Atomkraft nein danke!

Von Gastautor Hans-Josef Fell, Präsident der Energy Watch Group

Das war eine der ganz großen frohen Botschaften zum Jahreswechsel: Wieder sind drei Atomkraftwerke abgeschaltet worden. Die Atomkraftwerke in Brokdorf (Schleswig-Holstein), Grohnde (Niedersachsen) und Gundremmingen (Bayern) wurden am 31.12.21 abgeschaltet.
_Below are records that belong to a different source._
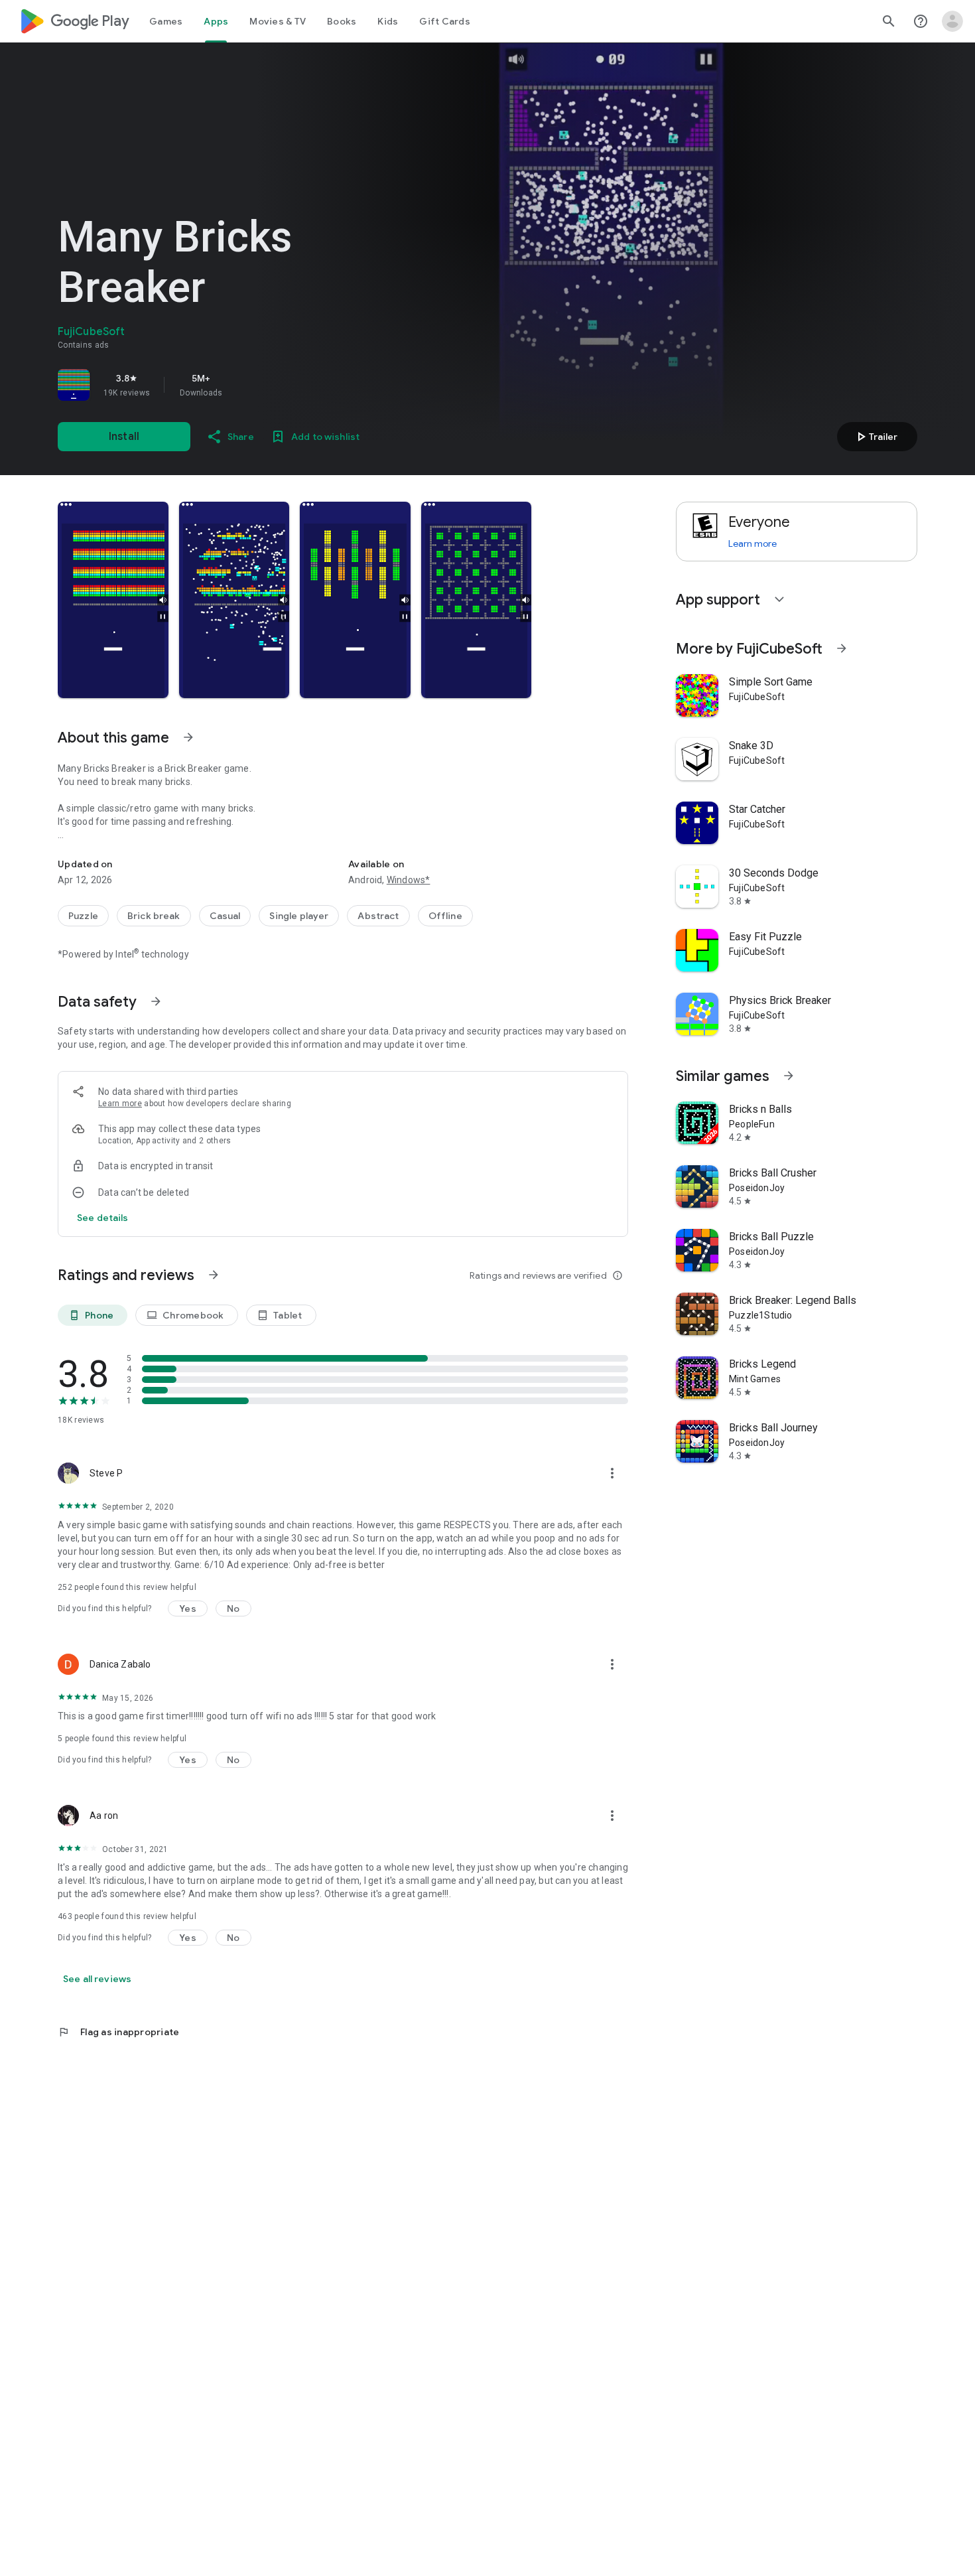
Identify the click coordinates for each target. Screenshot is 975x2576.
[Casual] (225, 916)
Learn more (120, 1103)
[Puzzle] (83, 916)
Gerade die nördlichen AKW haben, da sie ja kaum flexibel entsprechend der Schwankungen von Wind- und Solarenergie gefahren werden können, insbesondere in windstarken Zeiten die Netze mit Atomstrom gefüllt, was vielfach zu Abschaltungen von Windstrom führte. Die AKW blockierten in vielen Zeiten die Netze für deren Abtransport in den windärmeren Süden. Alleine die Abschaltung dieser drei Kraftwerke wird nun mehr Erneuerbare Energien in die Netze fließen lassen und zudem mehr Netzkapazitäten zur Aufnahme neuer Windstrommengen frei machen. Der Ausbau der Erneuerbaren Energien kann wie von der Ampelkoalition anvisiert, alleine deshalb sogar im Bestandsnetz beschleunigt fortgesetzt werden, womit zusammen mit dem Ausbau der Speicher auch zunehmend fossile Kraftwerke überflüssig werden. So dient die Abschaltung der AKW dem Klimaschutz.
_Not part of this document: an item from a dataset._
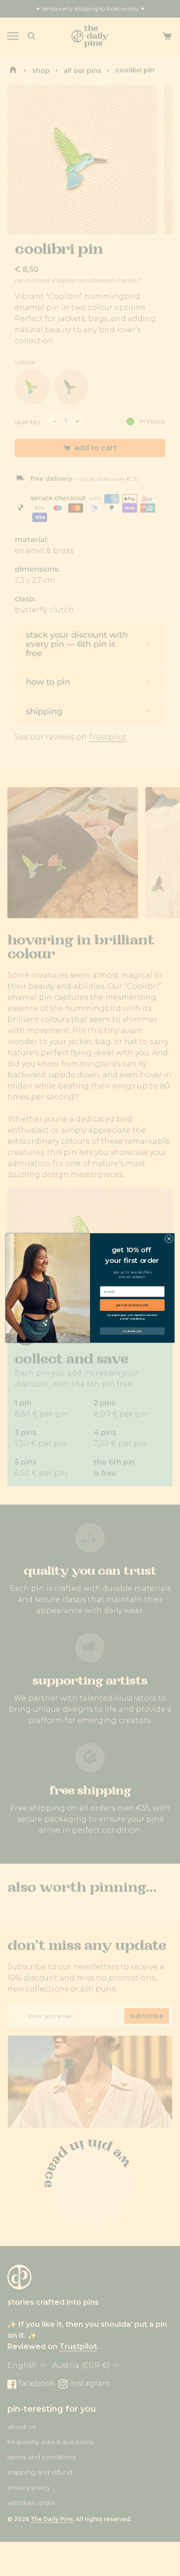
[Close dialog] (169, 1239)
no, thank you (132, 1331)
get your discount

Von den 35 für die kommerzielle Stromerzeugung in Deutschland errichteten Atomkraftwerken sind damit nur noch drei in Betrieb: Isar 2 in der Nähe von Landshut (Bayern), sowie die Reaktoren im Emsland in Niedersachsen und Neckarwestheim 2 in Baden-Württemberg. Auch diese werden Ende 2022 alle abgeschaltet sein und weitere Netzkapazitäten für den Ausbau der Erneuerbaren Energien frei machen.